There was a time when girls were into me. Were I not so caught up in my vanity I could have had a pretty decent sex life but I just couldnt believe that attractive girls would see me as boyfriend material- in that respect I fucked myself over. Itll be painful but I reckon i'll come out of this with skin six inches thick.
dude...you're twenty!
i know that adolescent awkwardness can last a long time, but i didn't get laid until i was 20 - like you i had no confidence and thought i was hideous.
7 years later and i walk with my chin up (friends have commented on my swagger) have a great relationship and attention from girls when i don't want or invite it. things turned around completely for me, it's certainly not out of the question.
as others have mentioned, how you carry yourself has a lot to do with how you are perceived by others. when i felt ugly, i was treated like i was. now that i don't feel that way, i don't get that response any more.
don't give up, just try and find a way you can work with what you've got.
 
It started during my year at uni when I was about 19. Went to Liverpool uni UK and its pretty much a student city. I had alot of exposure to alot of people and I started to see the signs. Ended up retreating into myself smoking ridiculous amounts of weed and bombing out towards the end. Was a disaster. Got worse after that. Ive been called ugly to my face, seen folk looking at me as if i'm something straight out of star trek you know the score. I could go on and on and on with examples but that'll only bring me dooown.
Did I write this when I was high?? Hah no really, I feel the same man and it sucks. I hope you feel better about yourself soon and learn to be proud of who you are!
 
This is the kind of stuff from your mind that is reflected in your appearance.

^^^^^^^^^^^

100% correct..........I have a friend that looked 10 years younger. She was 30 & looked 20 until she started using coke & heroin for about a year. She looked like she was 40 after her hard usage. Shes 33 now & looks about 5 years younger again. She quit drugs, got a healthy lifestyle & is very positive & happiness comes from within & it does show on your face with a radiant persona......
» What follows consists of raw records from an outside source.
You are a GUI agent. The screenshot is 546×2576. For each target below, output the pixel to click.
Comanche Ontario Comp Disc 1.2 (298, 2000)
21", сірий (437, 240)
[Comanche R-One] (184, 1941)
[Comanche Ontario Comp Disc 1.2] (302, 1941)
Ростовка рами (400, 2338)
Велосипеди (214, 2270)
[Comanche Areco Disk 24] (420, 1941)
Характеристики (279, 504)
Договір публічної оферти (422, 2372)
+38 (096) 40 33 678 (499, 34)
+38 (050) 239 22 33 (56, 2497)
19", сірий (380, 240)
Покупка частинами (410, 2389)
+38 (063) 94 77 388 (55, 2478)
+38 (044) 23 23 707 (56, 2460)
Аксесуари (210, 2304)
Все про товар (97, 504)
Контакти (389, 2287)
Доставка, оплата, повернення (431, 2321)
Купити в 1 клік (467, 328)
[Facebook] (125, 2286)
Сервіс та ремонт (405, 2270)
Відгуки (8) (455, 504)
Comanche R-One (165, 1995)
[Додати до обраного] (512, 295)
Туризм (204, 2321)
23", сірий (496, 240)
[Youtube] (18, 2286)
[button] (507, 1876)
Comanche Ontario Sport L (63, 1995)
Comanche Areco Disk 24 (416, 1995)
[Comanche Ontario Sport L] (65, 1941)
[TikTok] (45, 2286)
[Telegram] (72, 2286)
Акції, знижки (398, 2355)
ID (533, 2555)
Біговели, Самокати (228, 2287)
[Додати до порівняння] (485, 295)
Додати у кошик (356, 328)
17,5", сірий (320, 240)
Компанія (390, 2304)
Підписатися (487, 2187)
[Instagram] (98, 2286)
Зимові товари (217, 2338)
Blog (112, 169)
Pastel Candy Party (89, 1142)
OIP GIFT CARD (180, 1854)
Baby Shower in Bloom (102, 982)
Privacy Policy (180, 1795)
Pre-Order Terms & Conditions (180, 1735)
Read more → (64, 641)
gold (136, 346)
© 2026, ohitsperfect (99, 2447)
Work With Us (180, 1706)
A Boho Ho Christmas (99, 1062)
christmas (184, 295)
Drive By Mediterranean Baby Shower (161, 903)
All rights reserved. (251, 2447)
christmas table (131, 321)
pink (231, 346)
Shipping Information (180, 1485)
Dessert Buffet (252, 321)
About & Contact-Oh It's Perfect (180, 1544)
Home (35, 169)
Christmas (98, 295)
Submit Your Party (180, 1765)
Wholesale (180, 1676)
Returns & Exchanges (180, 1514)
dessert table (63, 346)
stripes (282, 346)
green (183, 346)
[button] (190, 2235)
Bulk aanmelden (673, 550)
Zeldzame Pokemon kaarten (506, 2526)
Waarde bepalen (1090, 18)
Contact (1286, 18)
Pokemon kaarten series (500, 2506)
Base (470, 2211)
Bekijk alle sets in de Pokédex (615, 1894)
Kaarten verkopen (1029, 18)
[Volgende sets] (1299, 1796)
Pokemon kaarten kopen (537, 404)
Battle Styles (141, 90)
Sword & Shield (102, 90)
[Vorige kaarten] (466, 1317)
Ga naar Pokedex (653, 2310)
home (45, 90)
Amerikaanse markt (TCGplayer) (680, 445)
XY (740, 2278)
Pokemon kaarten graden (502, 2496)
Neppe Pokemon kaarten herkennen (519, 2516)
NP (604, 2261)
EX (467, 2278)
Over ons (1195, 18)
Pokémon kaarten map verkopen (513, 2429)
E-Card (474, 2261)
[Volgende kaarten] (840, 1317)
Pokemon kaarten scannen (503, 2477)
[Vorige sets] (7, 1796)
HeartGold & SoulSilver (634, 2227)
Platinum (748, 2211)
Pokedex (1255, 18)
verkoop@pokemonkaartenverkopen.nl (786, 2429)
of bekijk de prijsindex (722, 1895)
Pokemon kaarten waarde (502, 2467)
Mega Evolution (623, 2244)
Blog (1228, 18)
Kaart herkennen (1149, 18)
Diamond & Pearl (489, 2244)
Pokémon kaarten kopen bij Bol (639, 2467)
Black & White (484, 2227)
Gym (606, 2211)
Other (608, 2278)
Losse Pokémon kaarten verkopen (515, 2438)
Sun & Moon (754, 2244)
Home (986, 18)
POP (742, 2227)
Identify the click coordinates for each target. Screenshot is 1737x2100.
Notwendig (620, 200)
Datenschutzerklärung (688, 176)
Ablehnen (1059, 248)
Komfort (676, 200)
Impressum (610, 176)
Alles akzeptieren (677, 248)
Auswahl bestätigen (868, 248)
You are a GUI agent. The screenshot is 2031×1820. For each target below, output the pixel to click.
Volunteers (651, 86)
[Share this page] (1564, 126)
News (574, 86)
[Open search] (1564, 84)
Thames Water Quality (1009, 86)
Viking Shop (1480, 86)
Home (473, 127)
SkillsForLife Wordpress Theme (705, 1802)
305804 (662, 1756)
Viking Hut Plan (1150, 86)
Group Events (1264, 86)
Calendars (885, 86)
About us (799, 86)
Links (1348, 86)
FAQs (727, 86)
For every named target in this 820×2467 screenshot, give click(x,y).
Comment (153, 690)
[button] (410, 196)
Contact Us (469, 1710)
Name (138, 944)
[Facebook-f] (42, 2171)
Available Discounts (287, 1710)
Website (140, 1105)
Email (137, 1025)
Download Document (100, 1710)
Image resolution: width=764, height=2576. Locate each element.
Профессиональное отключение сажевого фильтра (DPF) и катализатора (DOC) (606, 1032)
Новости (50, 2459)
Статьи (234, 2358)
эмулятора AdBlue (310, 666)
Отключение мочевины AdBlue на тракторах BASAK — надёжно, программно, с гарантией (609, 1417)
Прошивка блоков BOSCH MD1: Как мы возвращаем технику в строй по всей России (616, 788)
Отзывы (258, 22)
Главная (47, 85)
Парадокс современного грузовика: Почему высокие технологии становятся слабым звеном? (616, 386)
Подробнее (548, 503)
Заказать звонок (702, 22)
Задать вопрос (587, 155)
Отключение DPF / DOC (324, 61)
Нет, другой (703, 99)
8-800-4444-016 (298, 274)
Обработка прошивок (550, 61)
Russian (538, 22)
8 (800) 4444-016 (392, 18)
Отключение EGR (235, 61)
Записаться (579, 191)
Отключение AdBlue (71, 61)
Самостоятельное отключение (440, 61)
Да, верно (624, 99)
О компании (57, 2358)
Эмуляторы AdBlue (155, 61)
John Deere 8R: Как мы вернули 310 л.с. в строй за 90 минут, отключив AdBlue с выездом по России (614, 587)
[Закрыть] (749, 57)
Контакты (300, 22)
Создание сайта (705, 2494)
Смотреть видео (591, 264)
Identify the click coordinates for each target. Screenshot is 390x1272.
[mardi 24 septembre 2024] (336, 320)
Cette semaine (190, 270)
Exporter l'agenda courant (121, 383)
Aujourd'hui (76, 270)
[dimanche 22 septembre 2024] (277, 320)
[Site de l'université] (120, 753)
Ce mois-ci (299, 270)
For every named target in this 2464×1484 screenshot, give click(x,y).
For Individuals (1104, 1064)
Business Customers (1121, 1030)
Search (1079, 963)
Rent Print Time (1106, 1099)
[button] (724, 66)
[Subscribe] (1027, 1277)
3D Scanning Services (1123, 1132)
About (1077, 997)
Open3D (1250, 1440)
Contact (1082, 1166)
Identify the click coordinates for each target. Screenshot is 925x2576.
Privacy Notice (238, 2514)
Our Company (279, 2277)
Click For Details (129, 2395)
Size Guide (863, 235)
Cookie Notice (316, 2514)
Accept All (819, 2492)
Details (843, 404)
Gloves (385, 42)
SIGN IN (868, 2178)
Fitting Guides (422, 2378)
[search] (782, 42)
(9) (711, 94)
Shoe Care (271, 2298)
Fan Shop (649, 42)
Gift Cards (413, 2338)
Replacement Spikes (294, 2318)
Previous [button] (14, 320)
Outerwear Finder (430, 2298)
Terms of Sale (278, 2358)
OP: I do feel for you as there are people that will always have these issues & people will always tell you to think positive & what not but until someone has actually lived in your body, they will never know..............its easy for good looking people to give advice to unattractive people (not saying you are unattractive) in general, but at the end of the day, there is only 1 person that looks in that mirror............

Like others have mentioned above tho, we all have seen unattractive men with some of the hottest women.........like that picture that was posted above with that older gentleman, haha, he must be paying for that action when you're that old.